Similar to a Special Notice is there also any “Ordinary Notice” and if this is the case how are these 2 Notices different?b) As per the study text of BPP “A member may request a resolution to be passed at a particular meeting. In this case, the member must give special notice of their intention to the company at least 28 days before the date of the meeting”.
Based upon this, would a Special Notice be still required in case a General Meeting has been convened based upon the Member Requisition for the purpose of Removal of Director or an Auditor which requires a Special Notice?
February 18, 2024 at 7:36 pm #700631Your post could be misleading to anyone reading it, particularly the second paragraph.
When I read it it could be interpreted that any member wishing to propose a resolution needs to give special notice to the company ….
Special notice is required in only 6 specific instances and not, as your post would suggest, whenever a member wishes to propose a resolution.

+++++

Required tasks ::
A - Treating the date and the time each as one item, list every number written in digits in the forum post on special notice, in order of appearance.
B - In the records, reproduce the stretch from the line containing "You are a computer-use agent. Viewport: 743px" through the line containing "click(x=123, y=115)", adding 41 to each coordinate in the answers. Leave out the picture.
The forum post on special notice has no connection to the records that follow it.

+++++

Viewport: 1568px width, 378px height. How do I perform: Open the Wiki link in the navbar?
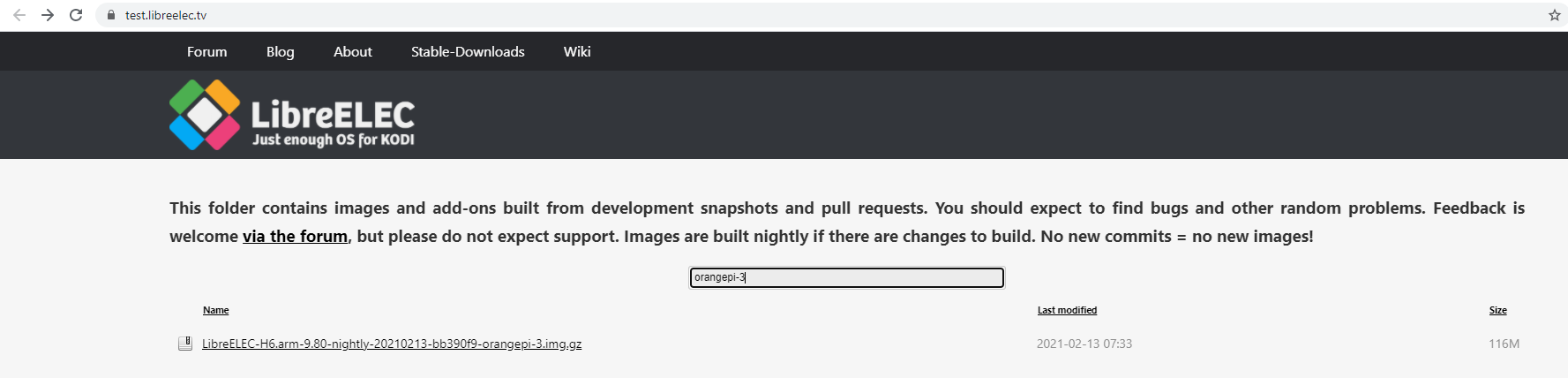click(577, 52)
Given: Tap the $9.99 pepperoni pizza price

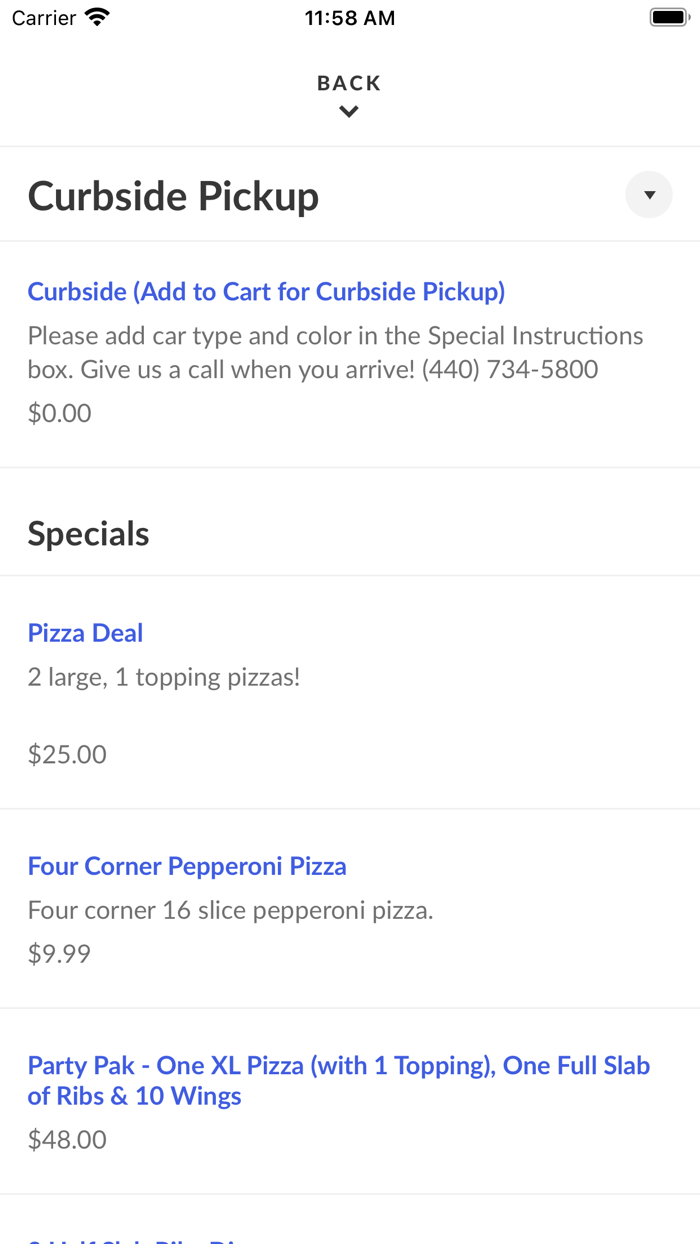Looking at the screenshot, I should pos(59,953).
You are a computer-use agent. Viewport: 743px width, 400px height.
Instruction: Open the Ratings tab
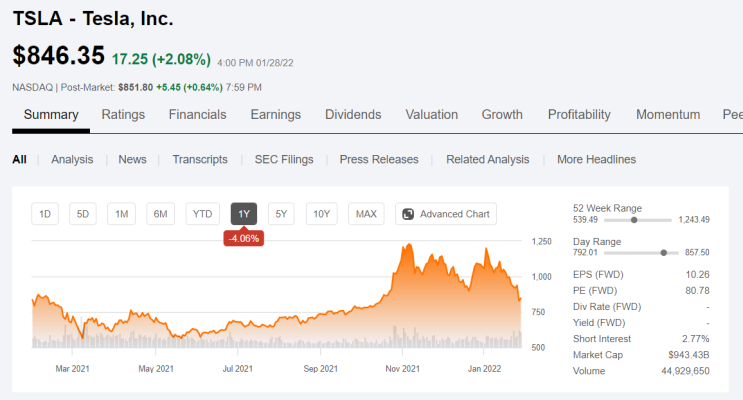click(x=123, y=115)
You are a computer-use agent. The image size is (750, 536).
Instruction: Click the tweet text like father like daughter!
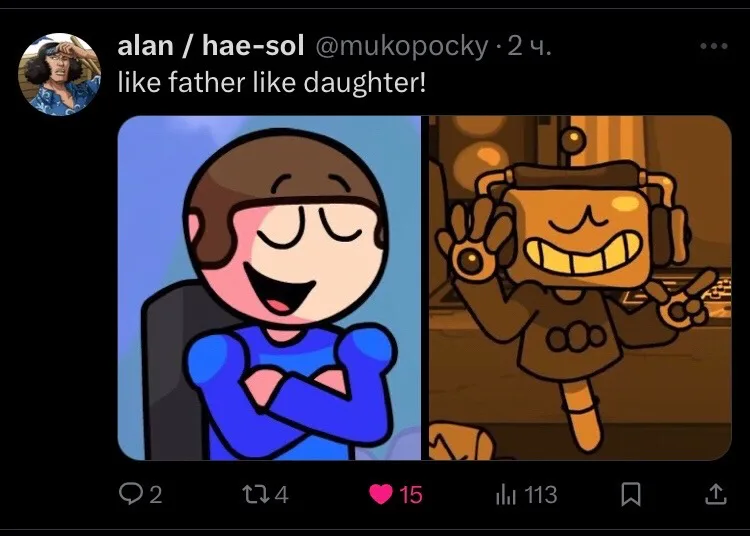click(272, 82)
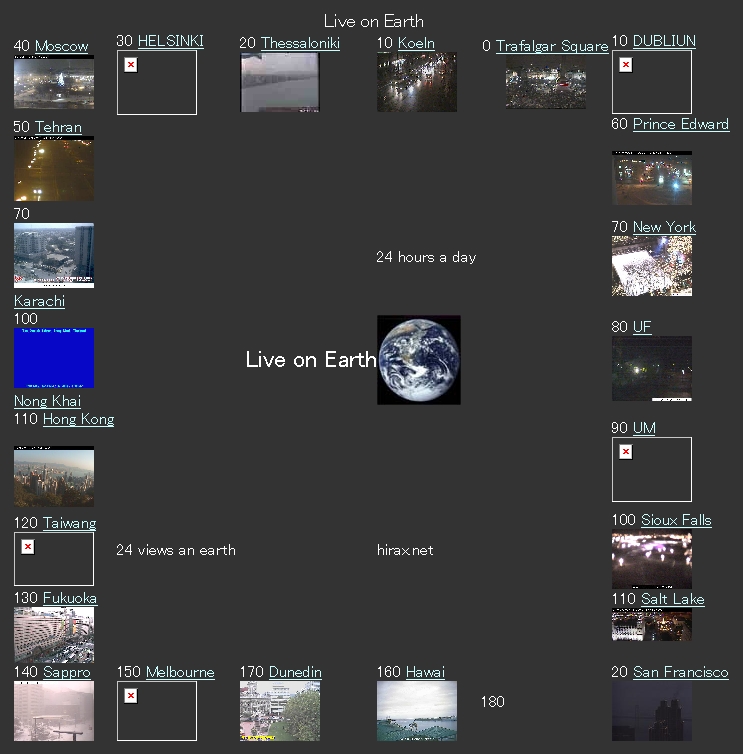The height and width of the screenshot is (754, 743).
Task: Open the Salt Lake link
Action: click(672, 599)
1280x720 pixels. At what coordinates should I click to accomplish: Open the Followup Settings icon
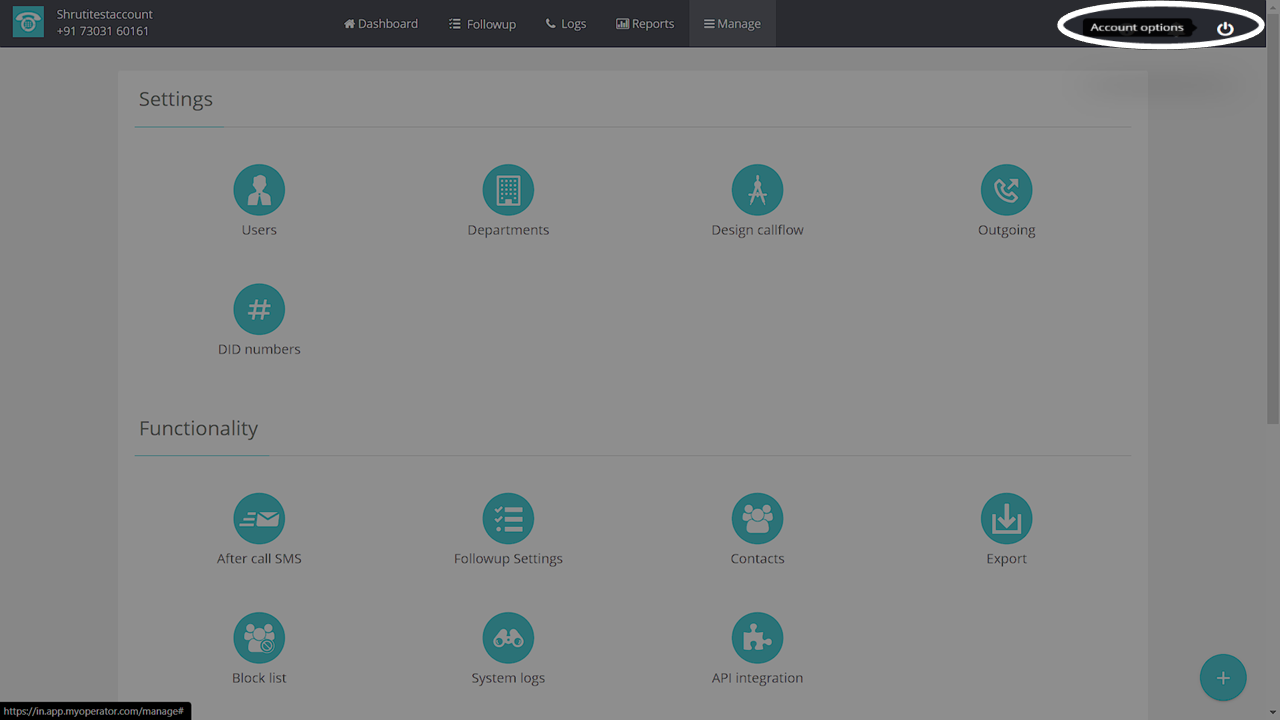[508, 519]
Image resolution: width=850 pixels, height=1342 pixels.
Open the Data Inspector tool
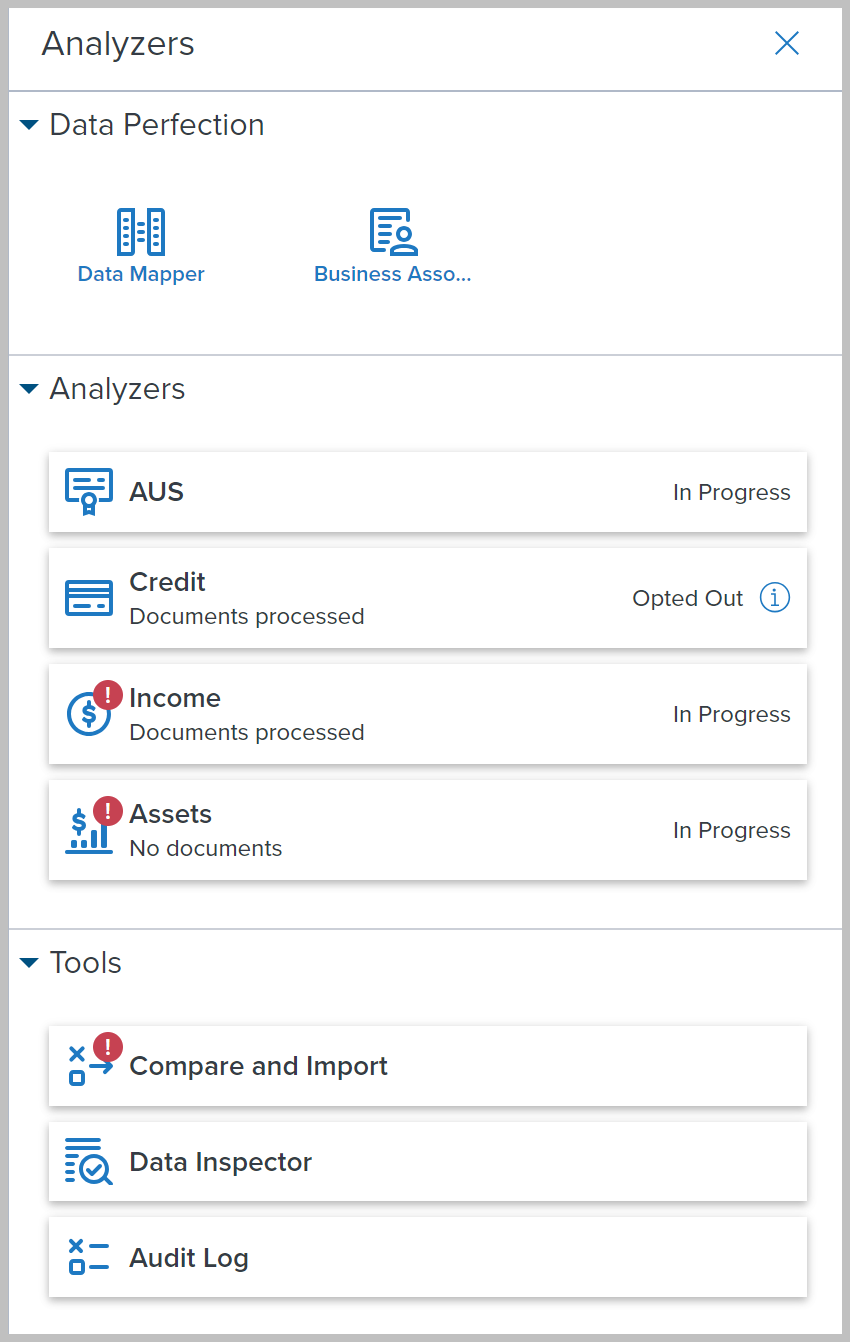[x=428, y=1162]
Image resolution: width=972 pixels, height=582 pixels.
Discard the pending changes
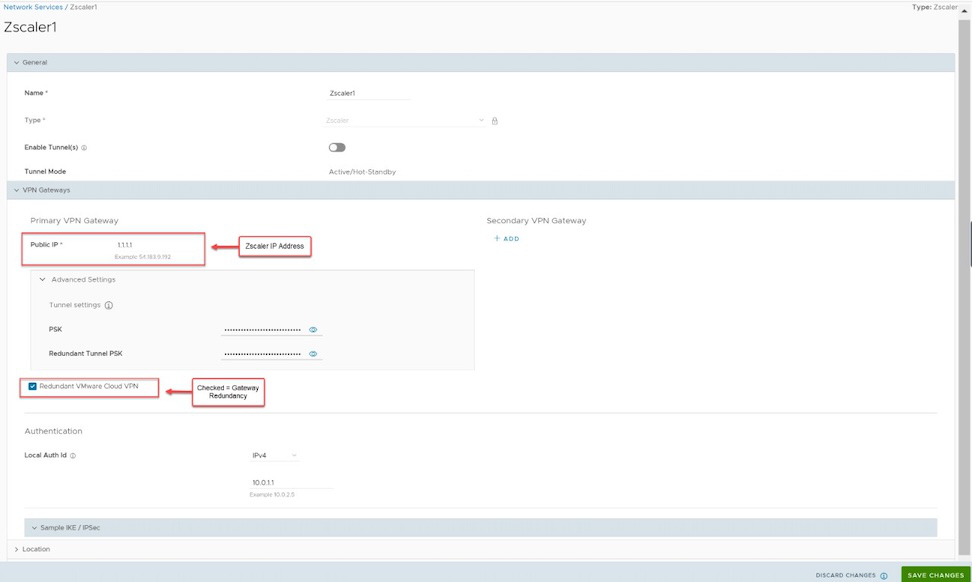[845, 575]

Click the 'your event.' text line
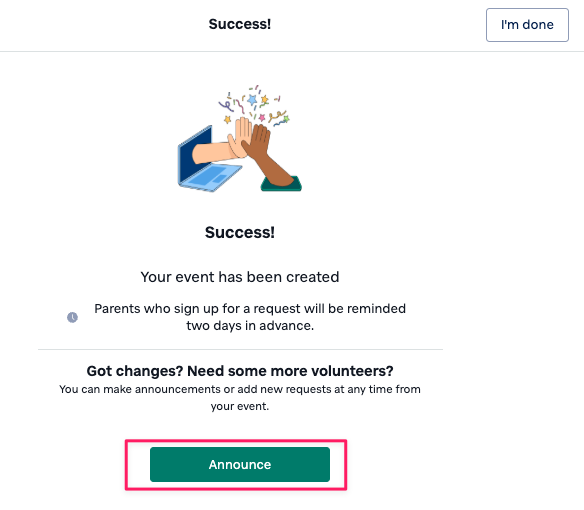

+++++

Answers ::
A -
- 2
- 28
- February 18, 2024
- 7:36 pm
- 700631
- 6

B -
You are a computer-use agent. Viewport: 743px width, 400px height.
Instruction: Open the Ratings tab
click(x=164, y=156)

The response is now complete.